◆ **ACTIVITY**:
Repeat the lines from the line with "Image resolution: width=416" to the line with "Task: Select the http_echo_server" in the listing below, keeping both end lines and adding nothing.

━━━━━ SOURCE INFORMATION

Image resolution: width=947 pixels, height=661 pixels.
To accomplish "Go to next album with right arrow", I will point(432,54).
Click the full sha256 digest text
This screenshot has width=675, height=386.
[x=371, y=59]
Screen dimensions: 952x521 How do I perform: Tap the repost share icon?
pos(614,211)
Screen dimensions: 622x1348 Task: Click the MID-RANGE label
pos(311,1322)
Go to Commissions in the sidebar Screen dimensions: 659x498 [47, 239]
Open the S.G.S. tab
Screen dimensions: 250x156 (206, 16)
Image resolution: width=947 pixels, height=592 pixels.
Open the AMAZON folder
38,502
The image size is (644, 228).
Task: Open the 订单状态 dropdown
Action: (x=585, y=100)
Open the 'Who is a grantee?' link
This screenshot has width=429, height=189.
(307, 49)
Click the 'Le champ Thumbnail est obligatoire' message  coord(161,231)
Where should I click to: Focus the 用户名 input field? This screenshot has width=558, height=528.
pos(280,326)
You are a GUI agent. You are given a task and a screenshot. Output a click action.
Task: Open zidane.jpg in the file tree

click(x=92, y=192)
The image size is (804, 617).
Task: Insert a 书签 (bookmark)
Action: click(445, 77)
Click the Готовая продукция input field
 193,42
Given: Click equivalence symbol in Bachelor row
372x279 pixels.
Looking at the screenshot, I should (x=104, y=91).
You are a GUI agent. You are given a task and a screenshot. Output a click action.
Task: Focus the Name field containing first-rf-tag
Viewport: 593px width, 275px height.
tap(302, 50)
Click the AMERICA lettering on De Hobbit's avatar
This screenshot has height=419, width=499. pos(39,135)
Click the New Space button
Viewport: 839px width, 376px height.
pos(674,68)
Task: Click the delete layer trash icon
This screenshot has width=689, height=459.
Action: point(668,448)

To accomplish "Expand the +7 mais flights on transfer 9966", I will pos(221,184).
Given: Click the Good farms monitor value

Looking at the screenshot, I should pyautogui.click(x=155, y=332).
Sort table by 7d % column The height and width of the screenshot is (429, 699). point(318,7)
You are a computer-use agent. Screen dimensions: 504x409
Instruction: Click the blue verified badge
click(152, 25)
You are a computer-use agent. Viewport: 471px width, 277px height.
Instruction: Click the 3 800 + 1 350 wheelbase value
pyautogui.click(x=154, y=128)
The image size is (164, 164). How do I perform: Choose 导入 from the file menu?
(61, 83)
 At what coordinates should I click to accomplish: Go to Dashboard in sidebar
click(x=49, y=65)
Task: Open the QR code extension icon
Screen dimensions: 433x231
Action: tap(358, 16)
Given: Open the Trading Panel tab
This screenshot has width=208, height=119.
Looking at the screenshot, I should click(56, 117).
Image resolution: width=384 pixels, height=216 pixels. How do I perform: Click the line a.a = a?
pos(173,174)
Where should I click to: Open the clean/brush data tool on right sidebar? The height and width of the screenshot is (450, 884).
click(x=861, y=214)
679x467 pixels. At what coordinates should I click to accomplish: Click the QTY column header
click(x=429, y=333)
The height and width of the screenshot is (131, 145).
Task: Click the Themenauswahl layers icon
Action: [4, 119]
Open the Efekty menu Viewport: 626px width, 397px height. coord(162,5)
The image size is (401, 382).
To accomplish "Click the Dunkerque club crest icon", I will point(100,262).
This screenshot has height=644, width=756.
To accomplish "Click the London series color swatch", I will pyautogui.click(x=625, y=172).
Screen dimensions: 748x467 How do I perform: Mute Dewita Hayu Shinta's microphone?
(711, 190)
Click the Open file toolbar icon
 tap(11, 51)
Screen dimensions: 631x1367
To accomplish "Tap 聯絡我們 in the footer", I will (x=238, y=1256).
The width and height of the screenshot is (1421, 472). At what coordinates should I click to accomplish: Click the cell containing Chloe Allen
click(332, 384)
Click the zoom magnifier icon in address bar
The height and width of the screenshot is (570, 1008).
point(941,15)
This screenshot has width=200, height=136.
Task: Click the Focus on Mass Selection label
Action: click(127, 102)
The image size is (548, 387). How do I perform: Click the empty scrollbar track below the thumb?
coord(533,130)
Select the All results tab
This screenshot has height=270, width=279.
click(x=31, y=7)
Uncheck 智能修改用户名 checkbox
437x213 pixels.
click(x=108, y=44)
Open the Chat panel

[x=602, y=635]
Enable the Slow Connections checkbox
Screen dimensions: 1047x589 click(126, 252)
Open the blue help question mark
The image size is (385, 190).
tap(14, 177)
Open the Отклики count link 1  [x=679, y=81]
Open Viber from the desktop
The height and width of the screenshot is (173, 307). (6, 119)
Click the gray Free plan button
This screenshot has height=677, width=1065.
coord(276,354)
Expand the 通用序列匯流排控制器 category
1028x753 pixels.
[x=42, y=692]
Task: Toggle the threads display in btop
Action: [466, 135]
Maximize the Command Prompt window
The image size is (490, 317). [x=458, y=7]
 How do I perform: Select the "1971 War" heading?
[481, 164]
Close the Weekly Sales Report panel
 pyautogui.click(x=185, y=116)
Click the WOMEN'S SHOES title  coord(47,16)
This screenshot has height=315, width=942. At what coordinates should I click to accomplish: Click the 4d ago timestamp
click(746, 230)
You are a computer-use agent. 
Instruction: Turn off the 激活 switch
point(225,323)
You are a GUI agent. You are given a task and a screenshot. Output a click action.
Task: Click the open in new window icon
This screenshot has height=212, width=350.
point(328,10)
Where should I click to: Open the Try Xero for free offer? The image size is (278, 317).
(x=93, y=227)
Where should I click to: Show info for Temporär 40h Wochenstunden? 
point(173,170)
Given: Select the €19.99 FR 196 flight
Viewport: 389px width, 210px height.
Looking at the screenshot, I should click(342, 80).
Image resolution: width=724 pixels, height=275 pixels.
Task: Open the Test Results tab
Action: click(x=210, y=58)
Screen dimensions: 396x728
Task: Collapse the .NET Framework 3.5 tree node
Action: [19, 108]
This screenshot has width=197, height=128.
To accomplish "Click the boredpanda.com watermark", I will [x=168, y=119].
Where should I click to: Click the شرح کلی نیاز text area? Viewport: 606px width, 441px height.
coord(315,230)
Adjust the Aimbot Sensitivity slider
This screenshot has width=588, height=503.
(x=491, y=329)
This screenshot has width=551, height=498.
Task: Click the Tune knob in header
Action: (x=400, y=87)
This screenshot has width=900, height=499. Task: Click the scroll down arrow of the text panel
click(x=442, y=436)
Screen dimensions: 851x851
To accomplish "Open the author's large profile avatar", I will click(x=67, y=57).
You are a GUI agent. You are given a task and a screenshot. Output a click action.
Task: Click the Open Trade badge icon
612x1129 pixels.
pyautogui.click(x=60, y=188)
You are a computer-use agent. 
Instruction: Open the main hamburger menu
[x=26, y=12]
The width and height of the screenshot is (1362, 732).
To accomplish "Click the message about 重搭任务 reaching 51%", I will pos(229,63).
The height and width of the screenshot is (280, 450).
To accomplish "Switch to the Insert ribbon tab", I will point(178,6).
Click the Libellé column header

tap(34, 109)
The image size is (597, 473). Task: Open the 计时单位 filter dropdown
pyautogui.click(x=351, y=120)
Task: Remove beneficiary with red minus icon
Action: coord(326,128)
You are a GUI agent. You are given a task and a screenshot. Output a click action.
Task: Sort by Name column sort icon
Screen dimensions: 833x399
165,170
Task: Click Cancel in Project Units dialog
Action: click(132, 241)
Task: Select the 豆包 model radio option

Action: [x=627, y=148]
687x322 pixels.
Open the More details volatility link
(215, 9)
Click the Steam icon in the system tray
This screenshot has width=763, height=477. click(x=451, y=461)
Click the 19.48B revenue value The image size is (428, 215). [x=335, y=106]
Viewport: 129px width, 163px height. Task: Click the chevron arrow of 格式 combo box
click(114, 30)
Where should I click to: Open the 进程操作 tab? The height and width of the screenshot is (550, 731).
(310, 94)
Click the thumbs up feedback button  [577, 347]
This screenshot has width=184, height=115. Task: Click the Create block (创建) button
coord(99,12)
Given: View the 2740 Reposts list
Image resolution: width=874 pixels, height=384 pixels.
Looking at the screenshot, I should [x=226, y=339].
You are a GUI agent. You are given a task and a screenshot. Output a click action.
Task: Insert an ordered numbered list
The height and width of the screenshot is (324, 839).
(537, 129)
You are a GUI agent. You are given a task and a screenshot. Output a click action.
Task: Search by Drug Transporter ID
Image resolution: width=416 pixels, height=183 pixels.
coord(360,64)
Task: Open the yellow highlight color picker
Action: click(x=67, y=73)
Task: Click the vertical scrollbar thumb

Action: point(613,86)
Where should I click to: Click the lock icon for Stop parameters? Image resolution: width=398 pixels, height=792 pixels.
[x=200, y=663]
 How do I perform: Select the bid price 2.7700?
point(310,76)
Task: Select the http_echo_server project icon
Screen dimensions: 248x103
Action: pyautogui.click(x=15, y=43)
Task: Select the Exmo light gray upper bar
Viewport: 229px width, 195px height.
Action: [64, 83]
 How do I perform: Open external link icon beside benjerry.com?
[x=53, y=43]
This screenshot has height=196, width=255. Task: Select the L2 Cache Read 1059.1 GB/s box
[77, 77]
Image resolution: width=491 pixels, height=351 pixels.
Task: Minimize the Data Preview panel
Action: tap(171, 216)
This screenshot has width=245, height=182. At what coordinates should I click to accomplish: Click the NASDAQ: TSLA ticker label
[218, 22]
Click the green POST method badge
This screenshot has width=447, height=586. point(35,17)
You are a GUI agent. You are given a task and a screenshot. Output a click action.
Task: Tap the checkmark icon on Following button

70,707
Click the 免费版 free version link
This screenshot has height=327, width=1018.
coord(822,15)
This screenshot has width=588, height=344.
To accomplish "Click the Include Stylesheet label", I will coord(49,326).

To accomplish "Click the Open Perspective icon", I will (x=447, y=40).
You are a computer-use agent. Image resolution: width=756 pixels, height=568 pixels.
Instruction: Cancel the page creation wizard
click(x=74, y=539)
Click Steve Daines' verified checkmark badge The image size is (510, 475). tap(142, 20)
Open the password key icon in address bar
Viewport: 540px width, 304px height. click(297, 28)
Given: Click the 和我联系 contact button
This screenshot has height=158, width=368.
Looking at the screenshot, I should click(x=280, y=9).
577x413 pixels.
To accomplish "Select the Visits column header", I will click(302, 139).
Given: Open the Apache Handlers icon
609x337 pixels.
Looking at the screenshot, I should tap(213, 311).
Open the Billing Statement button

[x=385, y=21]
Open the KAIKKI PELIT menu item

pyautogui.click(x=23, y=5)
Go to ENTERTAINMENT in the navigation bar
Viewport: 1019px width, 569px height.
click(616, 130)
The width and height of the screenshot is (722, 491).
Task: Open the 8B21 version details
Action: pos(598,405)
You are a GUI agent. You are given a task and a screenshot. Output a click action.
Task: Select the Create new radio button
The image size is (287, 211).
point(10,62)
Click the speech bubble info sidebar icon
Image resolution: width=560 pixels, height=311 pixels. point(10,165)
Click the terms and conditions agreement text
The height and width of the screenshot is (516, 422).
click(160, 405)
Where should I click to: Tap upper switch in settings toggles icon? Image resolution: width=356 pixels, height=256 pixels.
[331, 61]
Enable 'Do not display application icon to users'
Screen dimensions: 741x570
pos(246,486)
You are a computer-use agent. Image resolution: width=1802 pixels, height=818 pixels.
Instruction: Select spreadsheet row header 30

━━━━━━━━━━

◆ **EXERCISE RESULT**:
Image resolution: width=416 pixels, height=183 pixels.
coord(360,64)
Task: Open the yellow highlight color picker
Action: click(x=67, y=73)
Task: Click the vertical scrollbar thumb

Action: point(613,86)
Where should I click to: Click the lock icon for Stop parameters? Image resolution: width=398 pixels, height=792 pixels.
[x=200, y=663]
 How do I perform: Select the bid price 2.7700?
point(310,76)
Task: Select the http_echo_server project icon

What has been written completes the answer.